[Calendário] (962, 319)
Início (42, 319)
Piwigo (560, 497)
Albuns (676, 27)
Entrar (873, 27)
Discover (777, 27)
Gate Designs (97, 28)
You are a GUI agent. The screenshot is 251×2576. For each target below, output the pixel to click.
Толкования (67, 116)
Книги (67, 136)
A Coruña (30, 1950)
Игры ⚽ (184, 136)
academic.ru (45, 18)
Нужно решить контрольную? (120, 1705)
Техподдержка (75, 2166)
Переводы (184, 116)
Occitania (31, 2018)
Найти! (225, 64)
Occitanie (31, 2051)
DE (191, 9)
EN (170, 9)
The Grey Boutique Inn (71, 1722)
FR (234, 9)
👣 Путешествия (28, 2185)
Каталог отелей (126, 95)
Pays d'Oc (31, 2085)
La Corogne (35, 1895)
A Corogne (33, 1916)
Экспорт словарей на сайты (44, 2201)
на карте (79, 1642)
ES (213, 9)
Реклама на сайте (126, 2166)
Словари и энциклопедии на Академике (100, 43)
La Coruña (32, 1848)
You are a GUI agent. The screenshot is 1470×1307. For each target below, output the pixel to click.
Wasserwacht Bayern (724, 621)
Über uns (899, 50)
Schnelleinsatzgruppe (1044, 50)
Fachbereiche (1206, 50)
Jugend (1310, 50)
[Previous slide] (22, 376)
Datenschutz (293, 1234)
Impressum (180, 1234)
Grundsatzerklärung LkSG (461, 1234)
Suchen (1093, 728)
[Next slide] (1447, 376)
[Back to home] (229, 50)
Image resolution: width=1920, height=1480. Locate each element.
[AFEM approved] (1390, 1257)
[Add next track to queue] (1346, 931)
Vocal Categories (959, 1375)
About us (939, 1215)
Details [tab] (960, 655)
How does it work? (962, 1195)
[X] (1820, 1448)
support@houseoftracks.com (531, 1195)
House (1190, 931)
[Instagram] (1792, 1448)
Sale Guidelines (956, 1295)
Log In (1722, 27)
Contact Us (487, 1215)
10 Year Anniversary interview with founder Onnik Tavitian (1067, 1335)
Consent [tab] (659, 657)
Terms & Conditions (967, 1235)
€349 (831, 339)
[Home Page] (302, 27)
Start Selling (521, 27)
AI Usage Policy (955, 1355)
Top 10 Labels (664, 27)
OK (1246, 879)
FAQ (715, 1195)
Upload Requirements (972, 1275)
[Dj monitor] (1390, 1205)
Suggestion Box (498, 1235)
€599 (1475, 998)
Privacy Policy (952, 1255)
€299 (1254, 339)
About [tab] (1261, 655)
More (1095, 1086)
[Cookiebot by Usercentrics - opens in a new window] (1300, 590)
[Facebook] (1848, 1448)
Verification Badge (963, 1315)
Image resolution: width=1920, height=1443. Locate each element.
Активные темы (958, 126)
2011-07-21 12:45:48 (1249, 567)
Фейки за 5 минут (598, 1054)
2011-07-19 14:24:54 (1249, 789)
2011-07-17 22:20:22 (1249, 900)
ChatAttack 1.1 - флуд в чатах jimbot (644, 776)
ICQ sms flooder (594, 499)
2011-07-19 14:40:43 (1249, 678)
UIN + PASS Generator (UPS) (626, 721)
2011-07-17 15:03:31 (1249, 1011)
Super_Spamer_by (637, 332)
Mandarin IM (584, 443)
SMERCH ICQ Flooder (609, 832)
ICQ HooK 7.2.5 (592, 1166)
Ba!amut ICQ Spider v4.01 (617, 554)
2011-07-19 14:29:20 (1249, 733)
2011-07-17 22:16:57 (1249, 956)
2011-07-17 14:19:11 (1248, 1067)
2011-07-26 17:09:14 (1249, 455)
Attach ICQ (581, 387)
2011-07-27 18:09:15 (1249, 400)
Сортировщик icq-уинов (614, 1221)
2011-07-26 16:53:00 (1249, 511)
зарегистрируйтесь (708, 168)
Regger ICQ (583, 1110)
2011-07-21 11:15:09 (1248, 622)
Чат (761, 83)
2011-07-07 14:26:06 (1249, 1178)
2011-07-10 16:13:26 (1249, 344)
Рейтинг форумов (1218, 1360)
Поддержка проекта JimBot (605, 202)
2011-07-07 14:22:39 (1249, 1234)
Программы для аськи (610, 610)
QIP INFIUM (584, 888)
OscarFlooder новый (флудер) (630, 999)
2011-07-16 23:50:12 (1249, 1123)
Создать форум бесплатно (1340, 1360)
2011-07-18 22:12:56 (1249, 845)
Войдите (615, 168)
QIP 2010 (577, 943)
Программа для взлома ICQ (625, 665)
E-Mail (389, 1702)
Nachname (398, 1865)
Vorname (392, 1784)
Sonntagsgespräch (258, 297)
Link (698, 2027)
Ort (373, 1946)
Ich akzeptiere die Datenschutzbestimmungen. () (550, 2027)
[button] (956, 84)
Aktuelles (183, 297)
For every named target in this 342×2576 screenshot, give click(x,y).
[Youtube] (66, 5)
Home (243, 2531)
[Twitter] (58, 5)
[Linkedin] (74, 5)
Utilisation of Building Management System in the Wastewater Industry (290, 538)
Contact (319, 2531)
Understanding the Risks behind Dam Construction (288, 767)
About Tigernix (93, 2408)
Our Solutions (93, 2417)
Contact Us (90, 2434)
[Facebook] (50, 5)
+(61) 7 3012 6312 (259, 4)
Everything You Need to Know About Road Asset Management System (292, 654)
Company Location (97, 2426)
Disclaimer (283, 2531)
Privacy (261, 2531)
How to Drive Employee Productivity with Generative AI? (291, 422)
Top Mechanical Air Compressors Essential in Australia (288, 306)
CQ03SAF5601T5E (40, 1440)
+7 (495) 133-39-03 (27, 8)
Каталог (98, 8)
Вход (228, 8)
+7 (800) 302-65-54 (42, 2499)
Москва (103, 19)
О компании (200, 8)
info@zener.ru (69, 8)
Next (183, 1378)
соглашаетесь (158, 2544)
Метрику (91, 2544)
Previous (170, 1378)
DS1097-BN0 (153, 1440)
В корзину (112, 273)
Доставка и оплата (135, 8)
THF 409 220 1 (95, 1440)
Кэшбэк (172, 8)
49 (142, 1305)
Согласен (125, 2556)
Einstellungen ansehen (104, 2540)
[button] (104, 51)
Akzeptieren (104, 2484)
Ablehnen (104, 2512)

_ _ _ _ _

What the exercise asks: Locate "49 (142, 1305)" in the material, then quote the line that contains it and all lines after it through the final one.

Response:
49 (142, 1305)
Согласен (125, 2556)
Einstellungen ansehen (104, 2540)
[button] (104, 51)
Akzeptieren (104, 2484)
Ablehnen (104, 2512)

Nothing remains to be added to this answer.